Does Chain-of-Thought Reasoning Really Reduce Harmfulness from Jailbreaking?
Chengda Lu, Xiaoyu Fan, Yu Huang, Rongwu Xu, Jijie Li, Wei Xu
TL;DR
This work investigates whether Chain-of-Thought (CoT) reasoning reduces harmful jailbreaking of LLMs and reveals a dual effect: while CoT can narrow the model’s safe-region and reduce jailbreak risk, it can also increase the level of detail in outputs, potentially elevating harm. The authors formalize a harmfulness model incorporating both semantic content and detail, and analyze how iterative CoT reshapes safety boundaries. They introduce FicDetail, a novel multi-turn jailbreak that blends fiction with progressively detailed instructions to exploit reasoning models, and provide both theoretical results and extensive empirical validation across multiple models and baselines. The findings highlight a fundamental alignment-detail trade-off and emphasize the need for improved human-AI alignment safeguards and robust defenses against detail-rich jailbreaking techniques in practical systems.
Abstract
Jailbreak attacks have been observed to largely fail against recent reasoning models enhanced by Chain-of-Thought (CoT) reasoning.

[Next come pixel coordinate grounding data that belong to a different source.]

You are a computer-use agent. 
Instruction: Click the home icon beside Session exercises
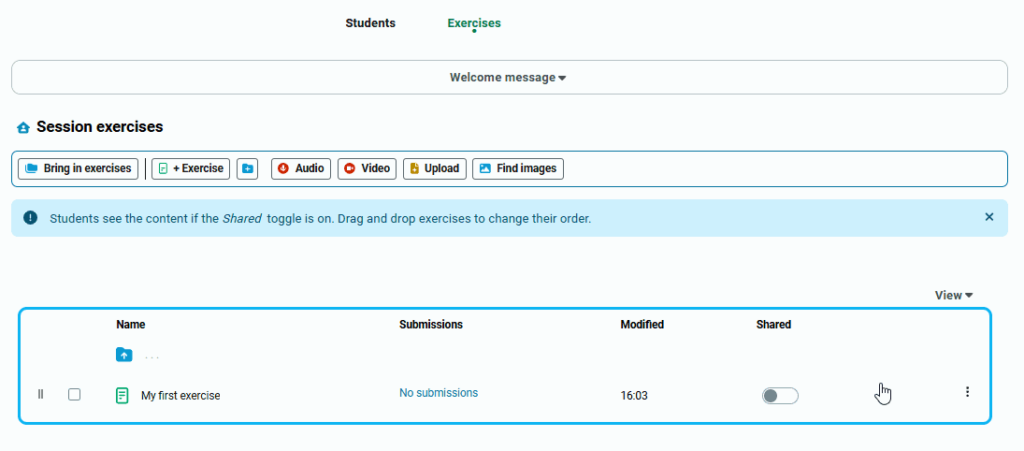[x=23, y=128]
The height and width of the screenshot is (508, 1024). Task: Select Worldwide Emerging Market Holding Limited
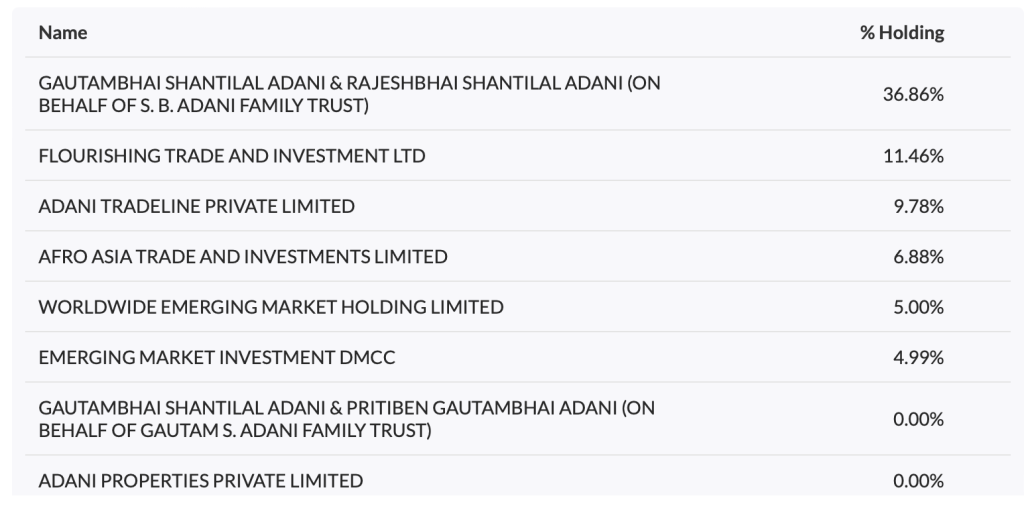tap(271, 307)
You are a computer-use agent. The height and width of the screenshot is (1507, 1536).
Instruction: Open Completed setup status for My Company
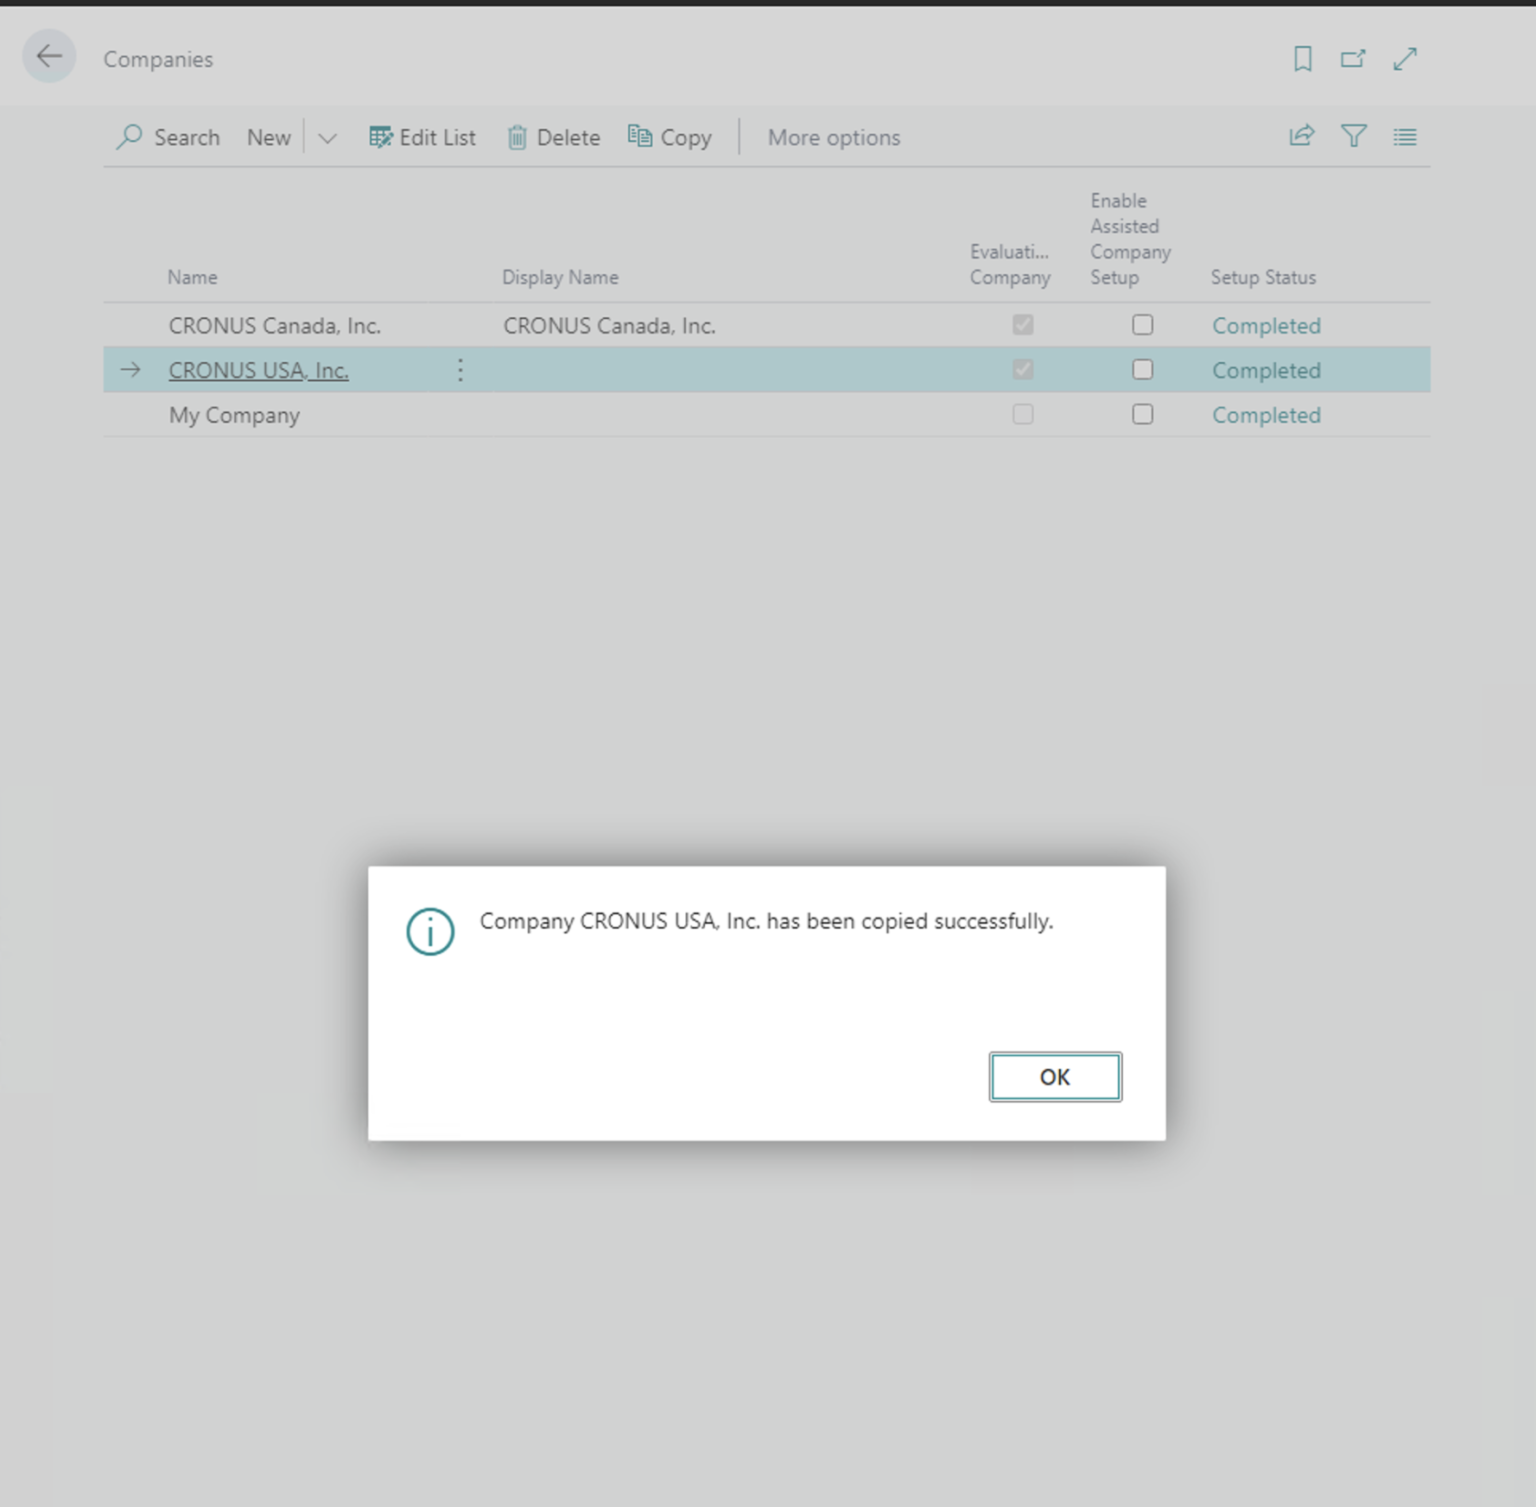pos(1266,415)
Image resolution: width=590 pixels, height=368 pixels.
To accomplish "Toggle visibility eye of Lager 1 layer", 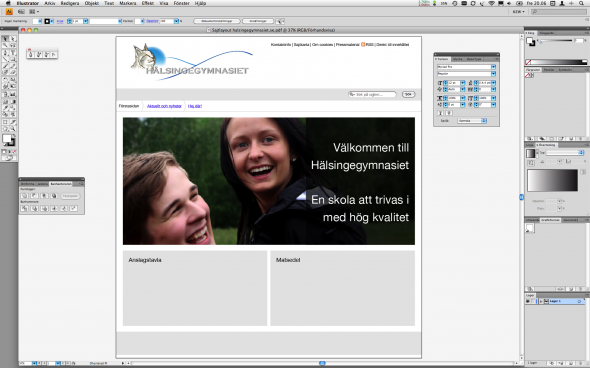I will point(528,301).
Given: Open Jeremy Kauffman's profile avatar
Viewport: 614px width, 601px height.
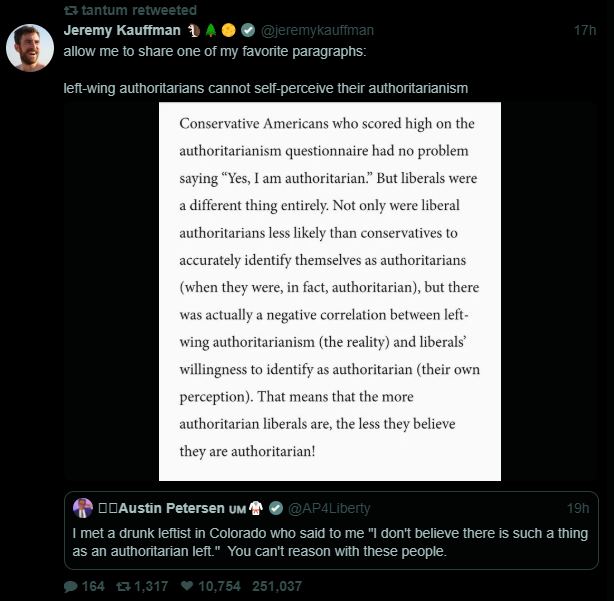Looking at the screenshot, I should (30, 47).
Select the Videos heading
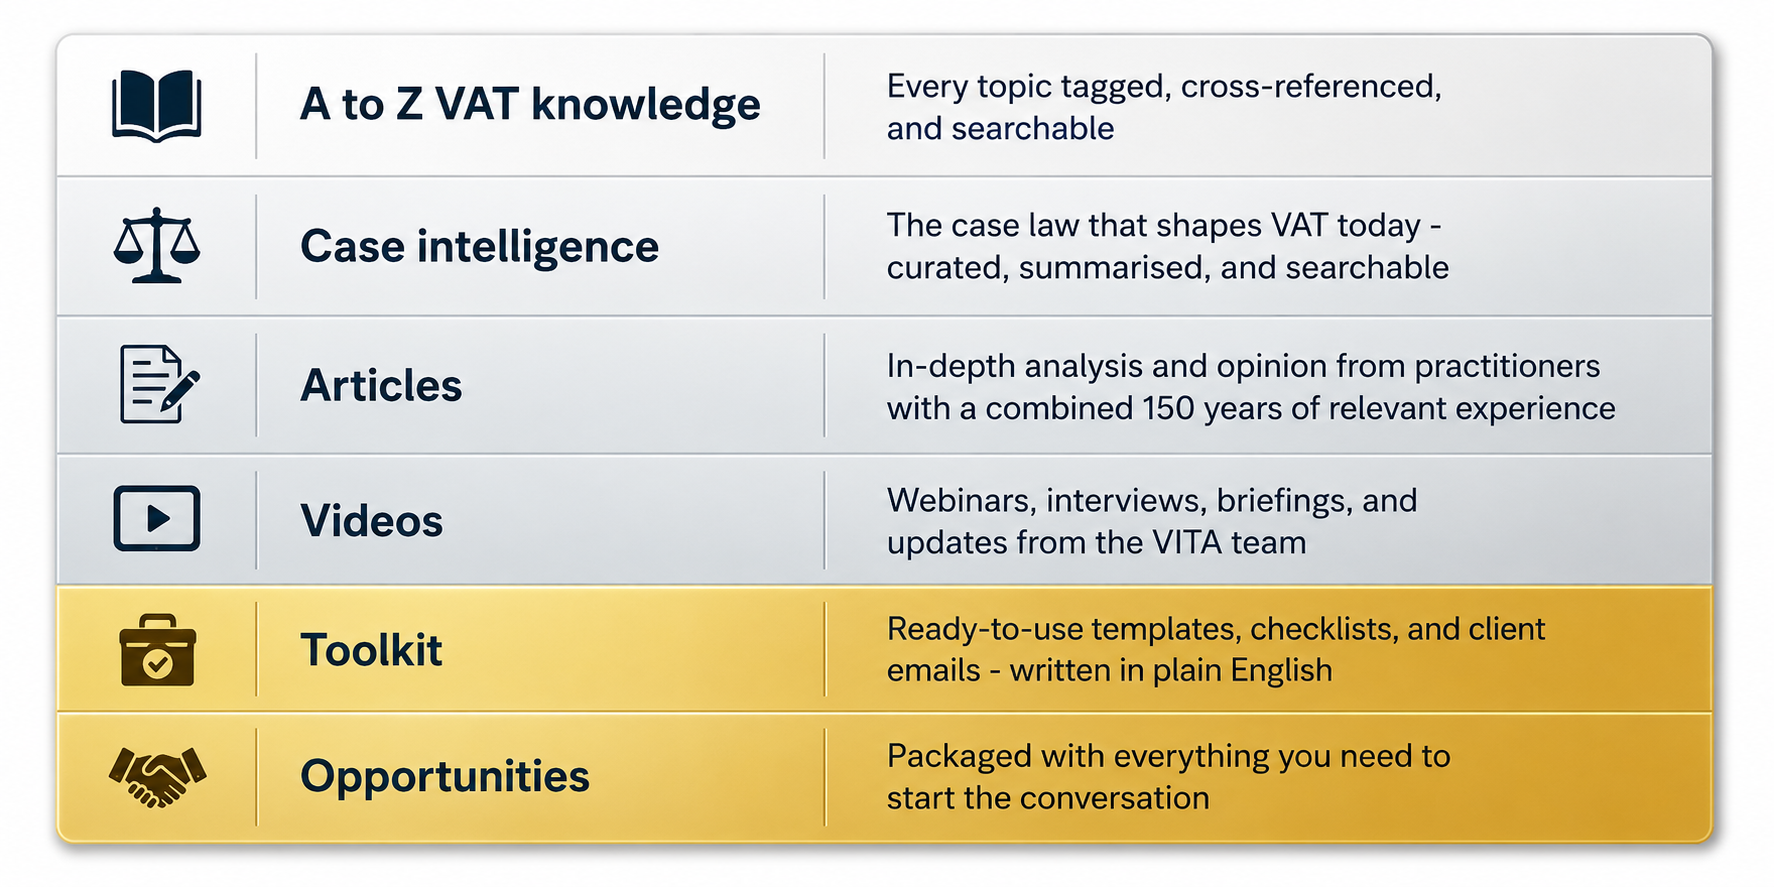Viewport: 1774px width, 887px height. coord(371,520)
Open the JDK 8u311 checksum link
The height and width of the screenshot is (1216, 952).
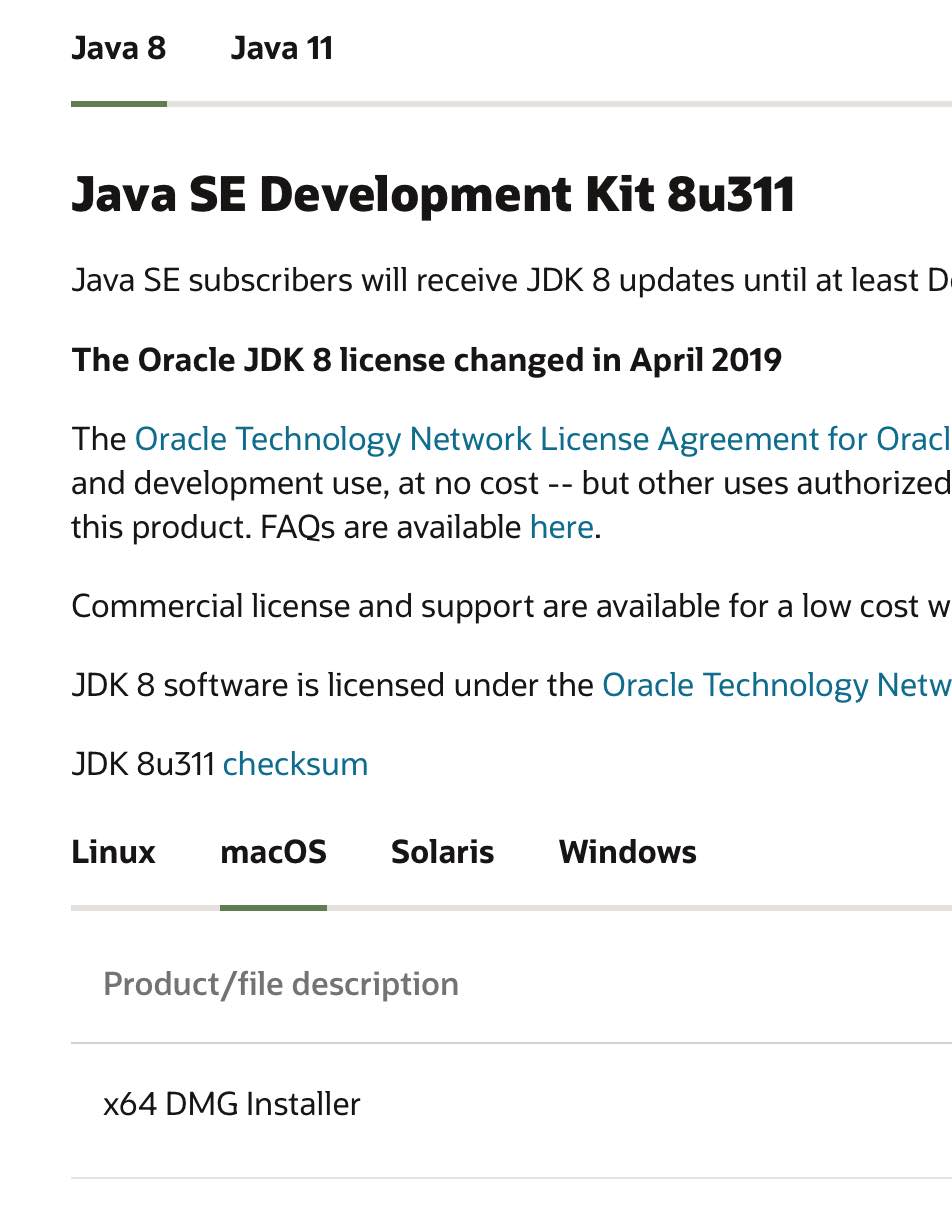(x=295, y=764)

However, the underlying mechanism remains underexplored, and relying solely on reasoning capacity may raise security concerns. In this paper, we try to answer the question: Does CoT reasoning really reduce harmfulness from jailbreaking? Through rigorous theoretical analysis, we demonstrate that CoT reasoning has dual effects on jailbreaking harmfulness. Based on the theoretical insights, we propose a novel jailbreak method, FicDetail, whose practical performance validates our theoretical findings.